A importância da rede de contatos Bueno aprendeu antes mesmo de virar garçom, ao receber um convite para trabalhar no shopping do cliente que comprava coxinhas que ele vendia no metrô da Uruguaiana

"Se você se comunica bem e vende bem, você também vende as suas ideias e, assim, você constrói a sua rede de contatos", diz.

"Com o meu networking eu estava dentro de um campo que me levava para outras pessoas. Eu era um garçom, mas eu era um garçom na zona sul carioca", diz. "O meu professor na faculdade, na qual fui bolsista, era meu cliente na pizzaria. Clientes de hoje eram também meus clientes na pizzaria."

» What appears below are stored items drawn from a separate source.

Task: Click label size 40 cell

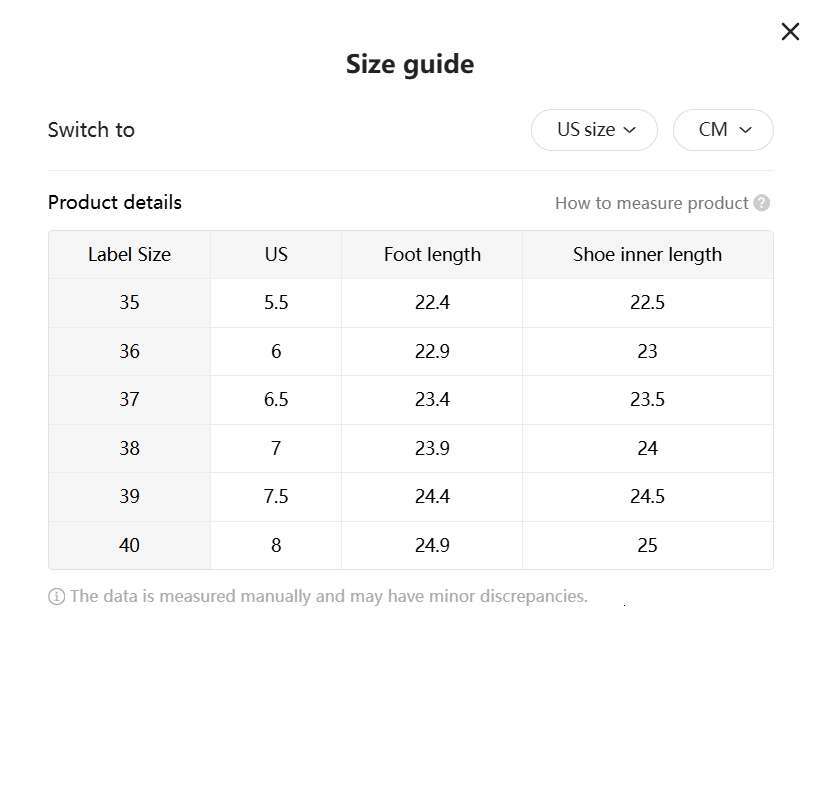Action: tap(129, 546)
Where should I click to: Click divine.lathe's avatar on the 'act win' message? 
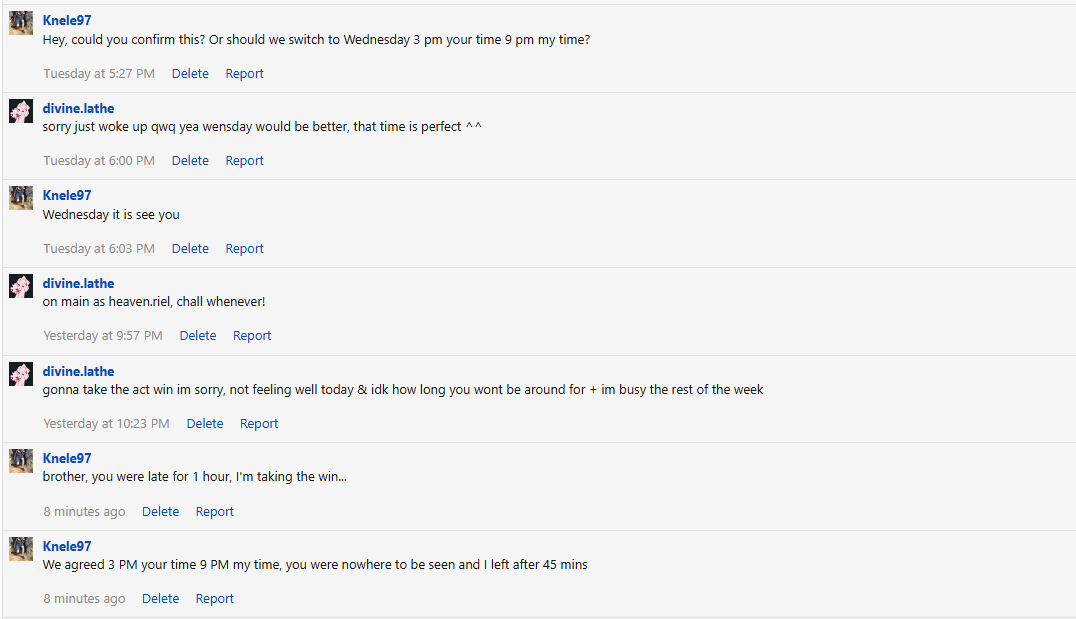click(x=21, y=374)
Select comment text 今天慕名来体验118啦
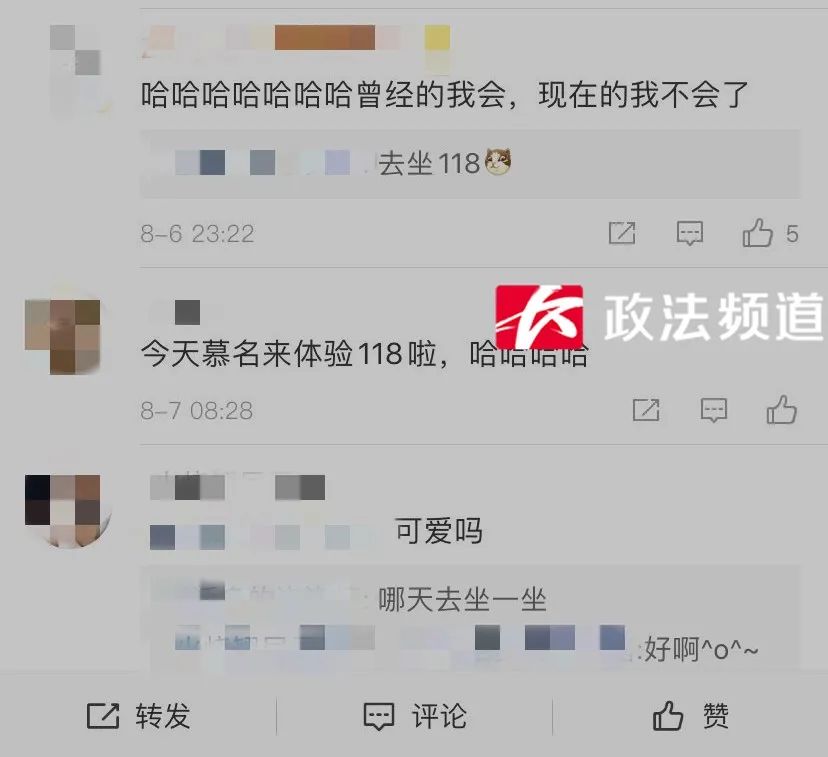Viewport: 828px width, 757px height. (x=289, y=354)
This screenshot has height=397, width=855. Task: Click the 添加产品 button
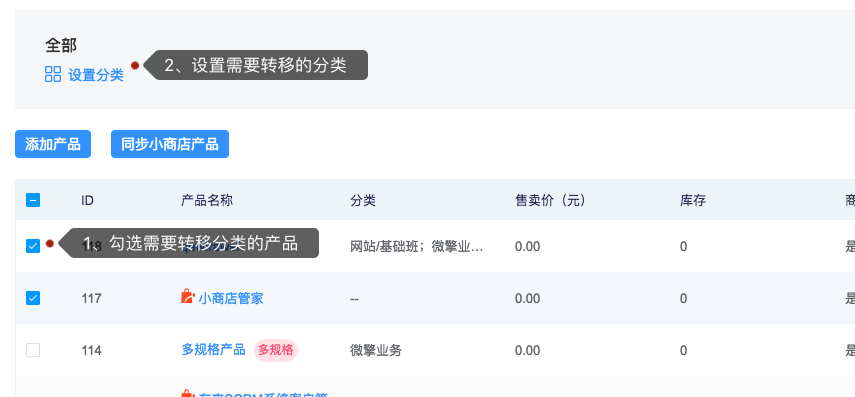[x=53, y=144]

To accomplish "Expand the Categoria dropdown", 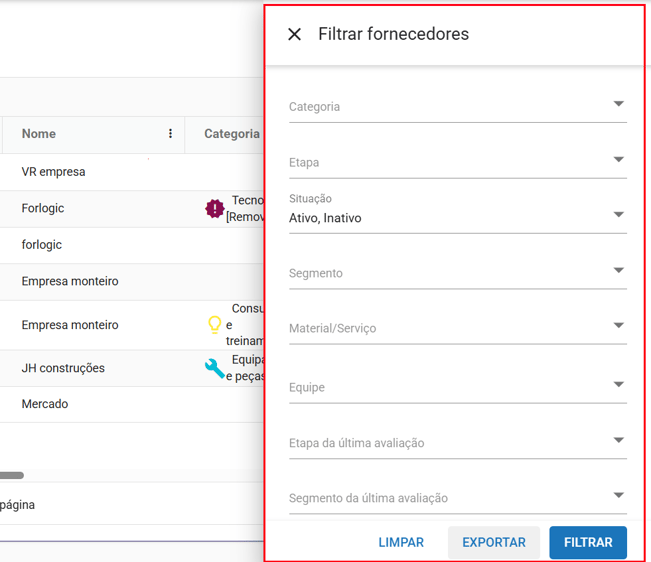I will point(457,106).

Quanto ao processo de decisão, Bueno descreve como a capacidade de entender quais escolhas financeiras podem ser tomadas por pessoas com poucos recursos. "Não adianta guardar dinheiro e fazer dívida no cartão de crédito que vai te custar muito mais."

"O mercado financeiro tem uma beleza porque ele trabalha com recurso escasso, mas ele potencializa isso. Eu nunca tive o banquete, eu sempre vivi das sobras. Sou um cara criado dentro da escassez e é da escassez que eu tento tirar o máximo."

Bueno montou em 2020 um projeto em parceria com a Febraban (Federação Brasileira de Bancos) para capacitar jovens do Pelourinho, em Salvador, e ajudá-los a obter as certificações da Anbima (Associação Brasileira das Entidades dos Mercados Financeiro). Em um grupo de 90 jovens, a maioria negros, 70% foram aprovados.

Ao voltar para o Rio de Janeiro, decidiu abrir uma empresa de educação financeira, a Financier Educação, o projeto, porém, começou a funcionar apenas 15 dias antes do início da pandemia de Covid-19.

Apesar dessa dificuldade, iniciativas da empresa voltadas à diversidade a levaram a receber o selo Black Founders Fund do programa Google for Startups.